- TEXT EXCERPT:

"""

Establishing human prostate cancer cell xenografts in bone: induction of osteoblastic reaction by prostate-specific antigen-producing tumors in athymic and SCID/bg mice using LNCaP and lineage-derived metastatic sublines.

LNCaP lineage-derived human prostate cancer cell lines C4-2 and C4-2B4 acquire androgen independence and osseous metastatic potential in vivo. Using C4-2 and C4-2B4 the goals of the current investigation were 1) to establish an ideal bone xenograft model for prostate cancer cells in intact athymic or SCID/bg mice using an intraosseous route of tumor cell administration and 2) to compare prostate cancer metastasis by administering cells either through intravenous (i.v.) or intracardiac administration in athymic or SCID/bg mice. Subsequent to tumor cell administration, prostate cancer growth in the skeleton was assessed by radiographic bone density, serum prostate-specific antigen (PSA) levels, presence of hematogenous prostate cancer cells and histopathologic evaluation of tumor specimens in the lymph node and skeleton. Our results show that whereas LNCaP cells injected intracardially failed to develop metastasis, C4-2 cells injected similarly had the highest metastatic capability in SCID/bg mice. Retroperitoneal and mediastinal lymph node metastases were noted in 3/7 animals, whereas 2/7 animals developed osteoblastic spine metastases. Intracardiac injection of C4-2 in athymic hosts produced spinal metastases in 1/5 animals at 8-12 weeks post-injection; PC-3 injected intracardially also metastasized to the bone but yielded osteolytic responses. Intravenous injection of either LNCaP or C4-2 failed to establish tumor colonies. Intrailiac injection of C4-2 but not LNCaP nor C4-2B4 cells in athymic mice established rapidly growing tumors in 4/8 animals at 2-7 weeks after inoculation. Intrafemoral injection of C4-2 (9/16) and C4-2B4 (5/18) but not LNCaP (0/13) cells resulted in the development of osteoblastic bone lesions in athymic mice (mean: 6 weeks, range: 3-12 weeks). In SCID/bg mice, intrafemoral injection of LNCaP (6/8), C4-2 (8/8) and C4-2B4 (8/8) cells formed PSA-producing, osteoblastic tumors in the bone marrow space within 3-5 weeks after tumor cell inoculation. A stepwise increase of serum PSA was detected in all animals. Reverse transcription-polymerase chain reaction (RT-PCR) to detect hematogenously disseminated prostate cancer cells could not be correlated to either serum PSA level or histological evidence of tumor cells in the marrow space. We have thus established a PSA-producing and osteoblastic human prostate cancer xenograft model in mice.

"""

- DATA RECORDS:

"""

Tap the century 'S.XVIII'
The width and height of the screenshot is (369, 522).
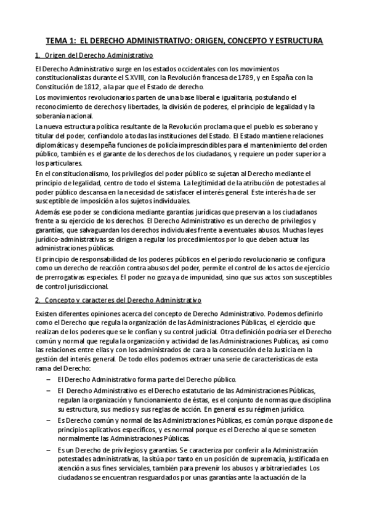[156, 77]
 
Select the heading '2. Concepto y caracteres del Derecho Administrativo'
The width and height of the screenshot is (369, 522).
[118, 300]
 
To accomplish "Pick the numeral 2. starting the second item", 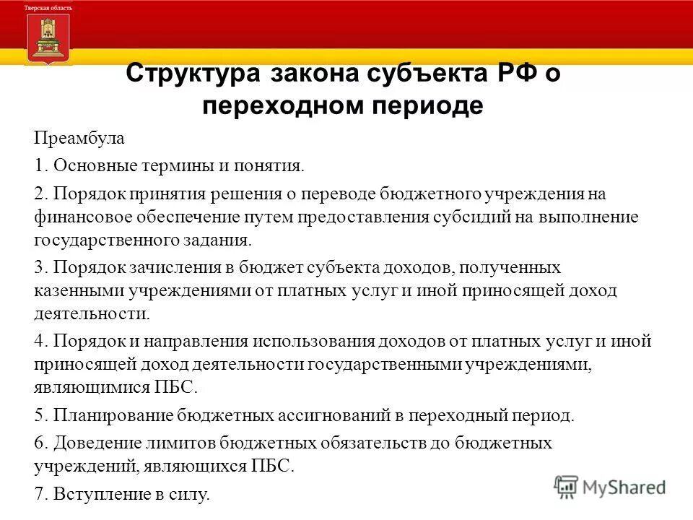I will pos(40,194).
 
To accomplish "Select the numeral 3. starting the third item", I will pos(40,267).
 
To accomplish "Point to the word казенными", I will pos(79,290).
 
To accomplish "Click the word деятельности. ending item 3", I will pos(92,313).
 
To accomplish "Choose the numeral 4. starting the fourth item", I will pos(40,341).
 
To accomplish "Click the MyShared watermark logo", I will pos(611,487).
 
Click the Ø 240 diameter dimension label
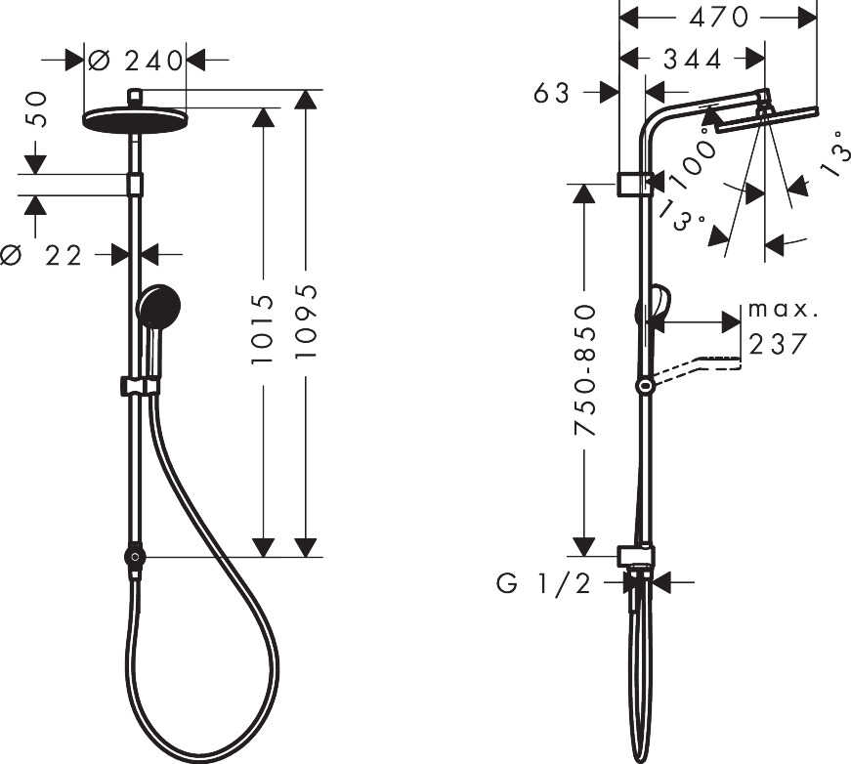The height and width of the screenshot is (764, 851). coord(136,61)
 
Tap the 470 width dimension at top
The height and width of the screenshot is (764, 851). coord(718,18)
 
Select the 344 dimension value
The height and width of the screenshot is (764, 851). coord(693,60)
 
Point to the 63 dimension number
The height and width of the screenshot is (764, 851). coord(552,93)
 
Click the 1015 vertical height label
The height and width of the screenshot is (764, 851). coord(263,329)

"""

- YOUR TASK: Copy the part of the text on prostate cancer xenografts that opens with the words containing "Establishing human prostate" and closes with "lineage-derived metastatic sublines.". You won't need the rows for this.

- EXERCISE ANSWER:
Establishing human prostate cancer cell xenografts in bone: induction of osteoblastic reaction by prostate-specific antigen-producing tumors in athymic and SCID/bg mice using LNCaP and lineage-derived metastatic sublines.